Monday, June 23, 2008

The Forgotten Argument for Closures in Java


This article is an excellent summary of the various closures proposals for Java 7+.

However, in the opening paragraphs, it implies that the case for closures are:

(a) a closure is a classic, useful programming construct

(b) the cool languages have them and enjoy increased expressive power

This is all well and good.

But Wait

However, there is another argument, as espoused by Neal Gafter (and reported by Alex Miller). Essentially, it is as follows:

  • Multicores are coming (the free-lunch is over).
  • Brian Goetz is cooking up a new fork-join library for concurrency (JSR 166).
  • BGGA closures simplify the API for JSR 166 (as evidenced by a prototype).
This argument can be debated in two ways:

(a) do we still want closures, even with this info?
(b) which closure proposal is the best for this simplification?

With respect to (b), it may well be true that the other proposals also simplify the API.

Either way, this is a major motivator and thus a central argument.

The Upshot

Don't be fooled by posts that imply that the closures proposals are "keeping up with Scala or C#" or especially "driven by the elite language lawyers" (which drives me crazy).

As Dick Wall has said, we should assume that all of the key players are earnestly trying to do the right thing for Java.

One of those things is simplifying Java's use of multicores. You may still argue against closures, or BGGA, but be sure to include it in your analysis.

ps. One may well ask for a simple, concrete example of the simplification with BGGA. Alas, I don't have one at hand (the JavaDoc is provided here, but it is not a good illustration). Please post a link in the comments if you have worked with the prototype.


Alex Miller said...

You can see Brian Goetz's examples from his concurrency talk at JavaOne at this page which links to both the audio recording and PDF.

In the slides, you can see a non-closure example in slide 28 and the closures version at the end in slide 34. I would reproduce them here but it would not be pretty.

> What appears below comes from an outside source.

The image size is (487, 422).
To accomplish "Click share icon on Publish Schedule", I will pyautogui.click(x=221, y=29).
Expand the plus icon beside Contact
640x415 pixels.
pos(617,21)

If you're interested in concurrency, you cannot go wrong listening to the audio and reading the slides for this talk - one of the highlights of JavaOne 2008 for me.

rektide said...

Much in line with what you are saying, I myself am hobbled by a lack of understanding for what closures grant you: there are already many cases where you can use Continuation Passing Style data structures and cooperative yield already, it just takes some careful engineering of your program. NIO is ideal for this, & the Servlets 3.0 spec should enable something akin to continuations in the webserver. I'd love to see some good examples of functionality continuations grant thats not possible with code-level CPS alone.

Michael Easter said...

@Alex. Thanks mate

@rektide. I think we agree that it would be nice to have examples. However, your comment reads a bit as though I am suggesting there is a lack of understanding for what closures buy us. For me, this is not true: closures can be very useful. IMO, they are a 'niche tool' compared to say, collections, but the truth is Java has successfully evolved to the point where 'niche' is the new frontier.

Michael Easter said...

Everyone should definitely check out the link posted by Alex above. This prime stuff and absolutely a window to the future for parallelism in Java.

As Alex mentions, the final slides show closures in action.

Howard Lovatt said...

In the JavaOne talk I didn't see anything that was closure specific, inner classes with short syntax would be just as elegant. Inner classes have many advantages in this context, like inheritance, named and documented actions, and thread safety. With closures you need closure conversions and restricted closures for parallel operations and you still don't have inheritance and you still need to deal with a two type systems.